ECLI:NL:HR:2004:AO6919
Hoge Raad
- Cassatie
- R. Herrmann
- O. de Savornin Lohman
- P.C. Kop
- E.J. Numann
- F.B. Bakels
- A. Hammerstein
- Rechtspraak.nl
Cassatie over ontvankelijkheid van beroep in cassatie tegen tussenarrest
In deze zaak heeft de Hoge Raad op 9 juli 2004 uitspraak gedaan in een cassatieprocedure waarbij [eiseres] in hoger beroep was gegaan tegen een vonnis van de rechtbank te Breda. De eiseres, vertegenwoordigd door haar advocaat mr. D. Rijpma, had de rechtspersoon naar vreemd recht Cavalier Marine Supply Co. gedagvaard. De vordering van Cavalier betrof een betaling van een aanzienlijk bedrag in Amerikaanse dollars, vermeerderd met wettelijke rente en buitengerechtelijke kosten. De rechtbank had zich bevoegd verklaard om van de zaak kennis te nemen, ondanks de exceptie van onbevoegdheid die door [eiseres] was ingediend.

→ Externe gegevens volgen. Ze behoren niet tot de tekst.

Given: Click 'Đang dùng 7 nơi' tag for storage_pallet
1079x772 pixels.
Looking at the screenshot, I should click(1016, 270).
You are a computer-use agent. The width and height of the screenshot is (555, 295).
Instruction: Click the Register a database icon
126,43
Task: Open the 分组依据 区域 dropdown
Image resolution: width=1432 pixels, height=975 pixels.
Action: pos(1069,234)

Na een afwijzing van deze exceptie door de rechtbank, had [eiseres] hoger beroep ingesteld bij het gerechtshof te 's-Hertogenbosch. Het hof verklaarde [eiseres] echter niet-ontvankelijk in haar hoger beroep tegen het vonnis van de rechtbank. Hierop heeft [eiseres] cassatie ingesteld bij de Hoge Raad. De Hoge Raad heeft in zijn arrest geoordeeld dat [eiseres] niet-ontvankelijk is in haar cassatieberoep, omdat het beroep tegen het tussenarrest van het hof niet gelijktijdig met het eindarrest kon worden ingesteld, zoals vereist door de wet. De Hoge Raad heeft de kosten van het geding in cassatie aan [eiseres] opgelegd, begroot op nihil, aangezien de verweerster in cassatie niet was verschenen.

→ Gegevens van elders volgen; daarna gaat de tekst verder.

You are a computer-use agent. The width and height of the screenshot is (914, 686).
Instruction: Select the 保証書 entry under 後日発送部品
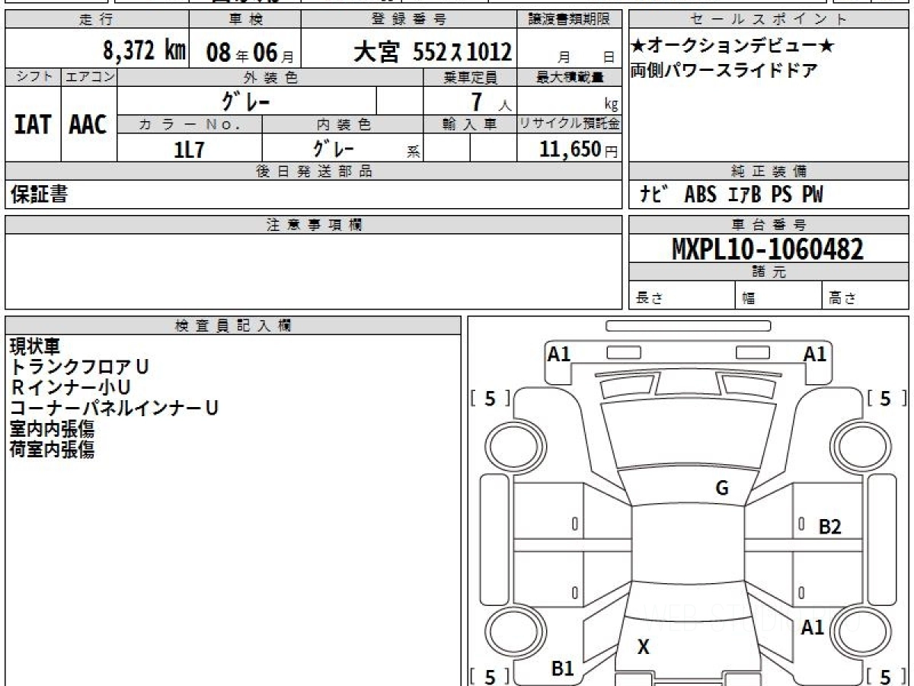pos(39,195)
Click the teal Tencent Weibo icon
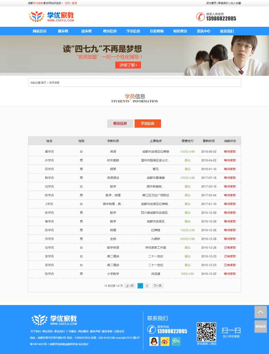This screenshot has height=354, width=269. pos(176,341)
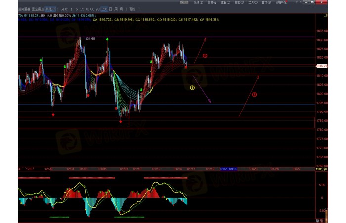346x223 pixels.
Task: Click the 画线 drawing tool button
Action: click(x=131, y=9)
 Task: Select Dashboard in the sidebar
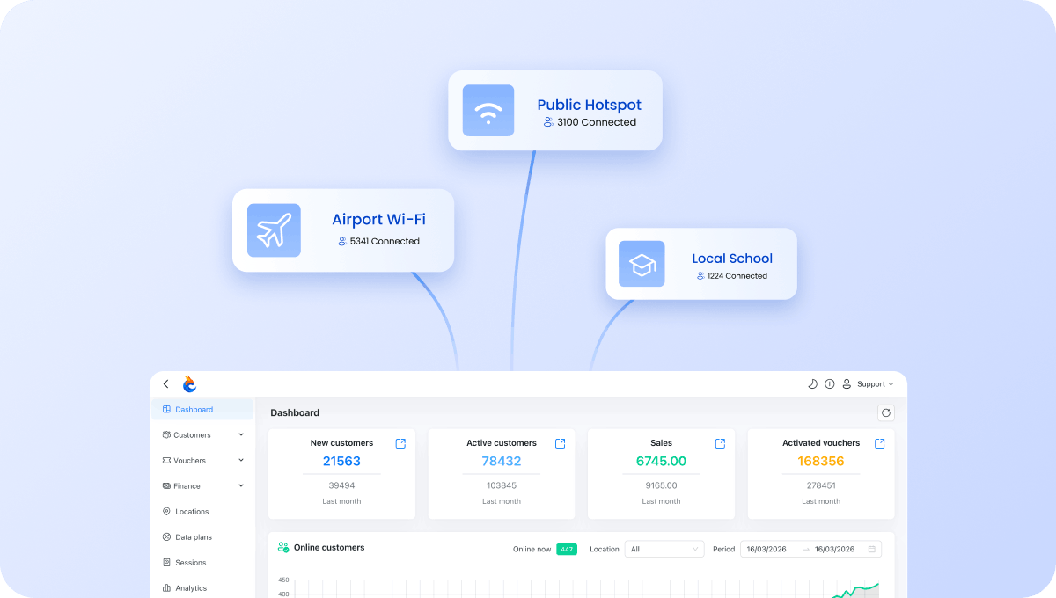click(x=202, y=409)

De uitspraak van de Hoge Raad benadrukt de strikte regels omtrent de ontvankelijkheid van cassatieberoepen, vooral in gevallen waar het gaat om tussenarresten. De beslissing is van belang voor de rechtspraktijk, omdat het de noodzaak onderstreept om tijdig en correct te handelen in het procesrecht, vooral bij het aanwenden van rechtsmiddelen.